Abstract
Introduction
As the number of available transistors on a die has continued to increase toward the one billion mark, traditional processor architectures have arrived at a critical juncture. Microprocessors and FPGAs have become power-limited and are having difficulties increasing both their device sizes and their clock speeds. The circuits currently used to implement these devices consume nearly as much power as can be conveniently dissipated. Microprocessors have quickly turned toward multicore designs -devices containing two or more microprocessor cores.
This change has been so dramatic that it appears that from this point forward, no new high performance microprocessors will be announced or built using a single processor core [10] [11] [12] .

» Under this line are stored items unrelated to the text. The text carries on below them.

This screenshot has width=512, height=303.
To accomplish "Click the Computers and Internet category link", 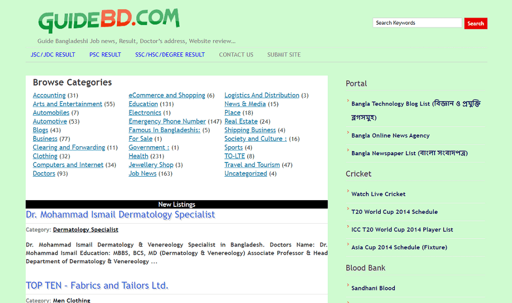I will point(68,164).
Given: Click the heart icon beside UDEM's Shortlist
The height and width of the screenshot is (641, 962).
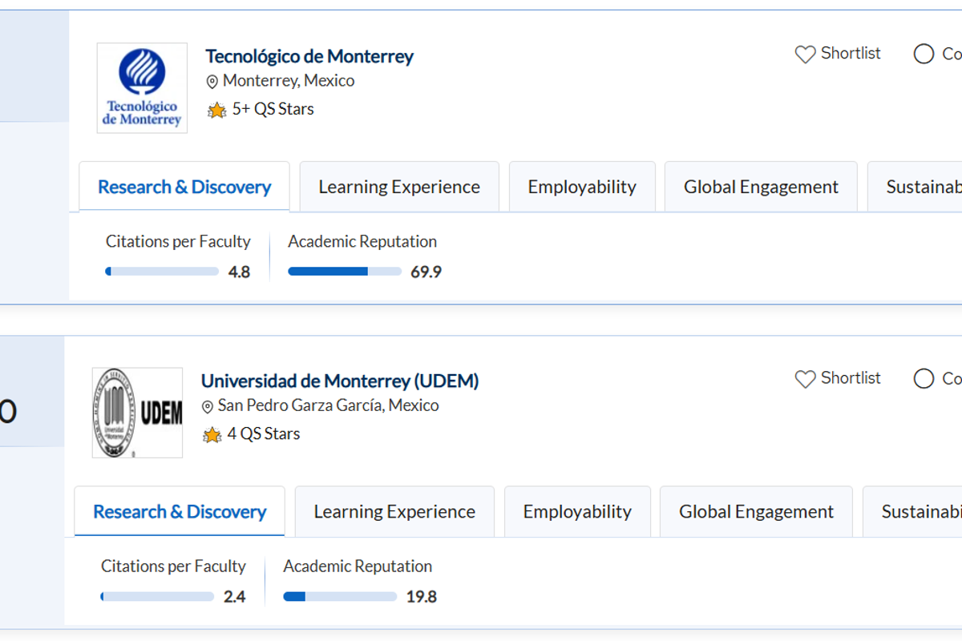Looking at the screenshot, I should pyautogui.click(x=804, y=379).
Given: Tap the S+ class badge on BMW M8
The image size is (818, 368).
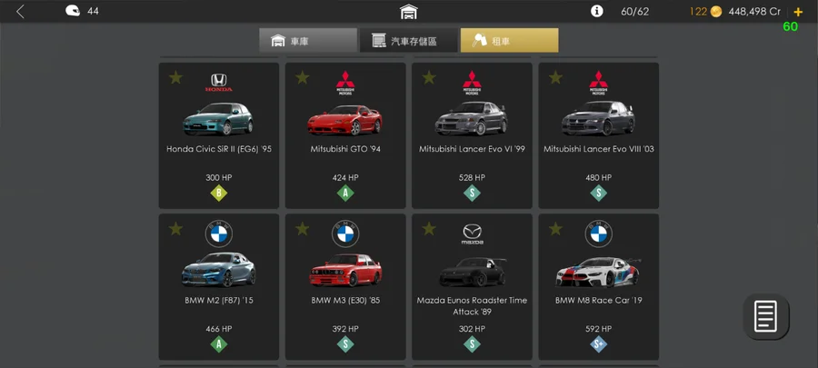Looking at the screenshot, I should click(598, 344).
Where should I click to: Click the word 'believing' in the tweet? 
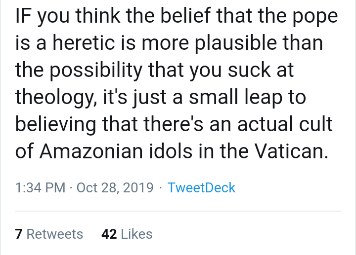pyautogui.click(x=55, y=125)
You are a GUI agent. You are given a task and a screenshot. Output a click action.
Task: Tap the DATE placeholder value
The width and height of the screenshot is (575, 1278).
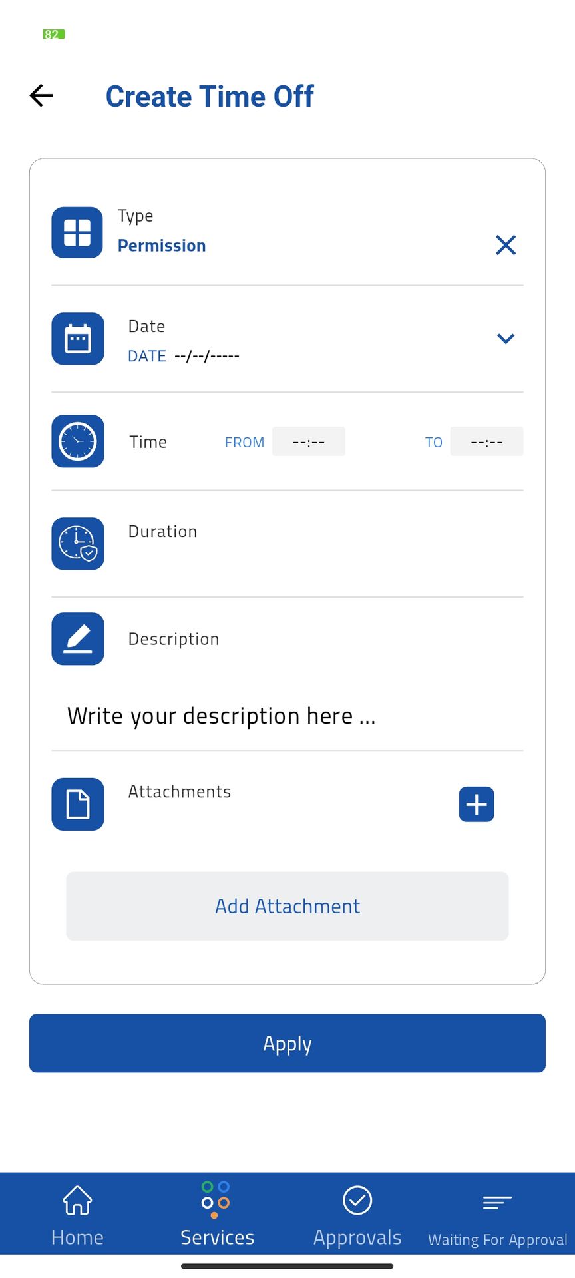pyautogui.click(x=206, y=356)
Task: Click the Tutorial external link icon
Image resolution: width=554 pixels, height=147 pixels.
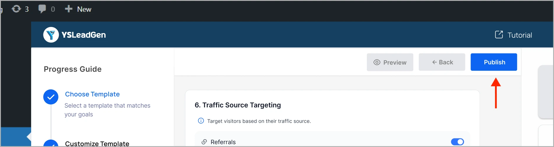Action: (x=499, y=35)
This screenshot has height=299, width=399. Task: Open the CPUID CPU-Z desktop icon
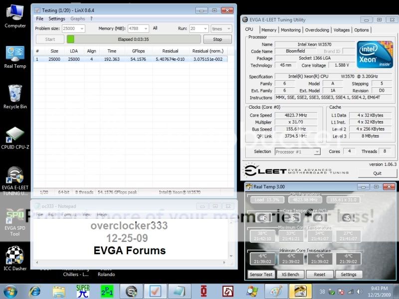15,137
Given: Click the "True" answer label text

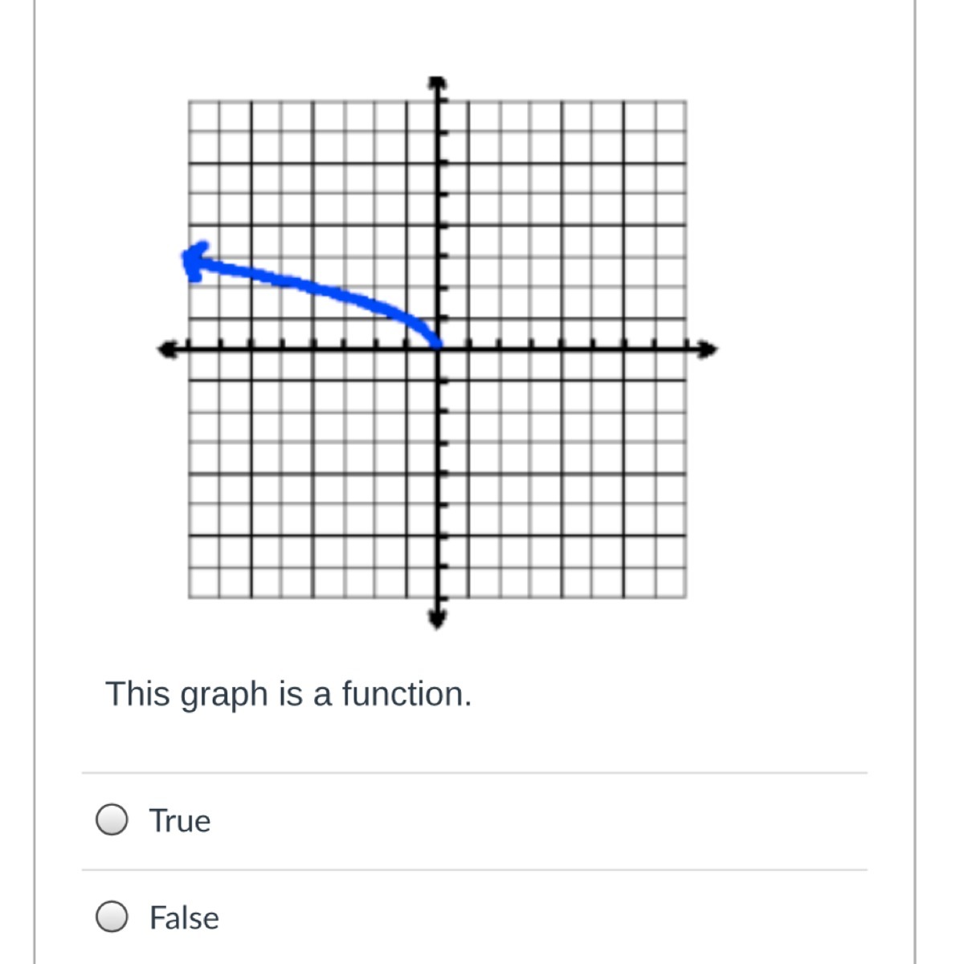Looking at the screenshot, I should coord(180,821).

A similar trend has occurred in the FPGA world. Large modern FPGA devices such as the Xilinx Virtex II Pro already contain several standard microprocessor cores [1] . There are also reports from ASIC processor core vendors that their customers are on average using several cores per device. It is expected that as performance and power constraints continue to dominate design, this trend will continue and accelerate. This paper discusses a new software development tool from Cmpware, Inc. aimed at programming such multiprocessor architectures. This toolkit provides a fast simulation and development environment for a network-connected arrays of processors. This environment gathers and presents a rich variety of system run time performance and execution data which is essential to successful development in a multiprocessor environment.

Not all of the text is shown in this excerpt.